Aryaka has always been a different flavor in the SD-WAN sector due to its private network of more than 30 points of presence (POPs) around the globe. The SD-WAN market has fractured into three main areas: SD-WAN appliance vendors, SD-WAN-as-a-service companies and DYI vendors. As a “cloud first” vendor, Aryaka is firmly in the “as-a-service” WAN sector, which pits it against service providers such as Orange Business Services and AT&T.
“We were kind of being forced to fit into a criteria that was only a partial set of our capabilities instead of painting us as a whole,” Kiran said. “In a way, it actually creates an inaccurate picture in respect to the prospect of customers that are looking at the reports to make a buying decision.
“Just by reading it, and with the influence of somebody like Gartner, they (potential customers) walk away with the wrong impression. That means it is unfair for the prospect of making the buying decision since they had a different perception, and we may have been the right fit for them.”
Aryaka will add Private Access to its SmartSecure portfolio
Like many vendors, the coronavirus pandemic has led to Aryaka tweaking its existing product offerings while also creating new ones as the workforce has largely moved beyond office walls. On that note, Aryaka has renamed its Secure Remote Access offering to VPN Accelerate, and it plans to offer a new service, Private Access, later this quarter. Both are under Aryaka’s SmartSecure umbrella. SmartSecure is a managed as-a-service firewall offering for virtual networking functions (VNFs.)
Kiran said VPN Accelerate is a performance acceleration solution for customers that can go over Aryaka’s private backbone to other points of presence and terminate at other VPN concentrators.
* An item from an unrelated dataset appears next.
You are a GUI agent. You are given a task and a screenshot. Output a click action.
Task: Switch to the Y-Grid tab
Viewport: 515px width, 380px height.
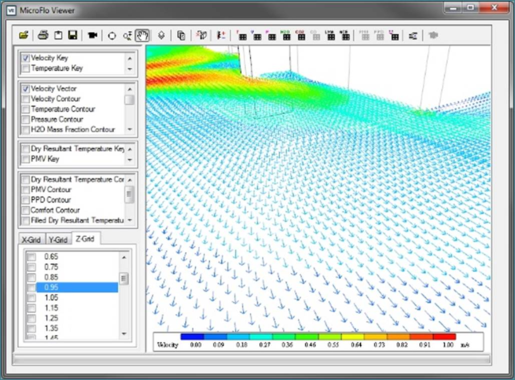pos(58,239)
“It gives them a lot of flexibility,” Kiran said. “The new one (Private Access) that we’re announcing is also looking at endpoint clients that will terminate into Aryaka’s POPs. That gives enterprises flexibility in terms of how they treat their hybrid workforces, and allows them to subscribe for performance and a bandwidth pool
“It becomes immaterial whether that pool is being accessed by the user or by the site. And then you can consistently apply policies from a cloud-like a centralized management instance, which we will be orchestrating.”
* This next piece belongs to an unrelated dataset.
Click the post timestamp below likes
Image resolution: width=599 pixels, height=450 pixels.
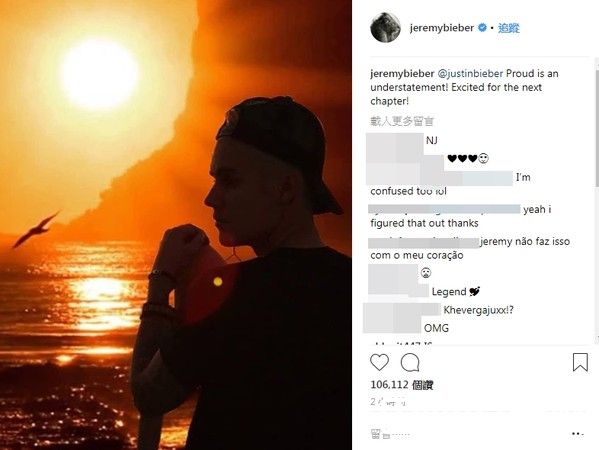point(388,402)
On the network roadmap, Kiran said Aryaka plans to add five more POPs this year in order to better enable privacy and compliance regulations across different countries.
“We’re also increasing the bandwidth in the POPs and between the POPs and cloud POPs as part of a smart cloud offering,” Kiran said. “Overall, the capacity is increasing. We have seen a utilization spike happen in this quarter. There was a bit of a dip in April and May, but now we’ve seen a spike in the last two months.
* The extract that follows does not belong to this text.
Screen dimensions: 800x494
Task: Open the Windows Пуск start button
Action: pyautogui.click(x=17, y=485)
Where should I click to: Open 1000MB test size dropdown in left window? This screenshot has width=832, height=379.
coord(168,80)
“Traffic is coming up globally, and we have this global view (of traffic.) So both in terms of our footprint, as well as capacity, we’re increasing our investment.”
RELATED: Aryaka snags $50M in funding; next stop IPO?
In May of last year, Aryaka announced it had closed a $50 million round of funding led by Goldman Sachs Private Capital Investing, which brought its total funding to $184 million. While there has been some consolidation in the SD-WAN sector this year, Aryaka executives have previously said the company could go to an IPO.
“We’ve been really focused on doubling down on our core areas and really being the best network-as-a-service provider with application performance. We’re augmenting it with security and really tying that together to cloud,” Kiran said. “I think we’re on the cusp of being profitable, but we’re investing in growth as well. So it’s a good data point in terms of growing a company in a manner that is healthy. Overall, the trends are reasonably positive.”